I don't know about the serial number, but the bike looks like a '57 Spitfire with a different chainguard installed. I have a similar bike that was bought as a parted out frame several years ago and I rebuilt it into a bike. The chainguard on it now is of the type yours shows, but has no flat space and no model name. Mine was advertised as a Spitfire, and it was also missing the headbadge - where it may have had that identification in the beginning.  Maybe that had a similar circumstance?
I was looking for the frame as I did not own one of that style and was trying to complete the collection of frame styles in that period. This one filled the bill.

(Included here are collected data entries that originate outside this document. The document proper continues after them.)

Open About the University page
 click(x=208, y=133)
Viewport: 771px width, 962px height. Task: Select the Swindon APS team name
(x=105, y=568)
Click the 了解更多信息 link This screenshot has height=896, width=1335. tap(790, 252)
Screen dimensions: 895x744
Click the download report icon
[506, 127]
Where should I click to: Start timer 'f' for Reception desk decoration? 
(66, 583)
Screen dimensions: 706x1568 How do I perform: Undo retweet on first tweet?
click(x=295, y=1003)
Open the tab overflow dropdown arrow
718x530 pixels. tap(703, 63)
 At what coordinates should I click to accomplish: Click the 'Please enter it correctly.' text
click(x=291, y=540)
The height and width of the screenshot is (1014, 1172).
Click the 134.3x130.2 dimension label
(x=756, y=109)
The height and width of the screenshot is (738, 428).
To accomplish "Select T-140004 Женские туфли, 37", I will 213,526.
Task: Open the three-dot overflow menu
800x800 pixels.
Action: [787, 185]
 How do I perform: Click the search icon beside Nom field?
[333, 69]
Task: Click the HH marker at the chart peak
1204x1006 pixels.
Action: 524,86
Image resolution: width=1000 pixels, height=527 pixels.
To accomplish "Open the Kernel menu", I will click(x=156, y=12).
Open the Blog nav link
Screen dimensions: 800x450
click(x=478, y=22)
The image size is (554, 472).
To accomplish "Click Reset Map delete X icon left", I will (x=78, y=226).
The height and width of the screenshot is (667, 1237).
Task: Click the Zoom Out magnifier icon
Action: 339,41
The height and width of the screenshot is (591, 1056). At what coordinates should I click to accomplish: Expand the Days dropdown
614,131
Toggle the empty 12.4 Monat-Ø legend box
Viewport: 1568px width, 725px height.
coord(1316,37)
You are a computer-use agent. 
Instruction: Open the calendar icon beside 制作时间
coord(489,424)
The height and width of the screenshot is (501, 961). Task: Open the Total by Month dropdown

The seller stated the fork was no longer with the bike as he had to cut it to get it out of the headtube - the stem was seized in it.
S/N on this one is also '57 - 7D35797

My rebuilt '57 MW Straightbar:


----------



## PCHiggin (May 18, 2018)

Hi,The Tornado frame has 2 lower bars from  the seat tube to the head tube. I think they were new for 1959 as well...... Heres a pic showing the lower bars


----------



## GTs58 (May 18, 2018)

September 18. 1957 is when the serial was stamped if I'm reading your number correctly. Paint graphics are Tornado and not Spitfires. Very possible that's one of the first Tornados made for the 58 model year. It was a promo model in 58 so maybe it also had an early release at the very end of 1957. I do believe that's a Tornado.


----------



## rustystone2112 (May 18, 2018)

original first year  late 1957 for Christmas , changed to the twin bar in 58 , Looks like wheels , bars stem,  pedals & grips  were changed ,, headlight is correct for a " DELUXE TORNADO "  possibly added by dealer or previous owner , seat looks a little large but might be correct .


----------



## GTs58 (May 18, 2018)

rustystone2112 said:


> original first year  late 1957 for Christmas , changed to the twin bar in 58 , Looks like wheels , bars stem,  pedals & grips  were changed ,, headlight is correct for a " DELUXE TORNADO "  possibly added by dealer or previous owner , seat looks a little large but might be correct .
> 
> View attachment 809821





First year for the Tornado was 1958 and it was introduced early for Christmas 1957 just like the 50 Phantom, 1954 Balloon Jag and the new 1957 middleweight Jag. Twin bars came on the 1959 Tornado models.


----------



## Sal (May 18, 2018)

Thank you guys for all the great info.


----------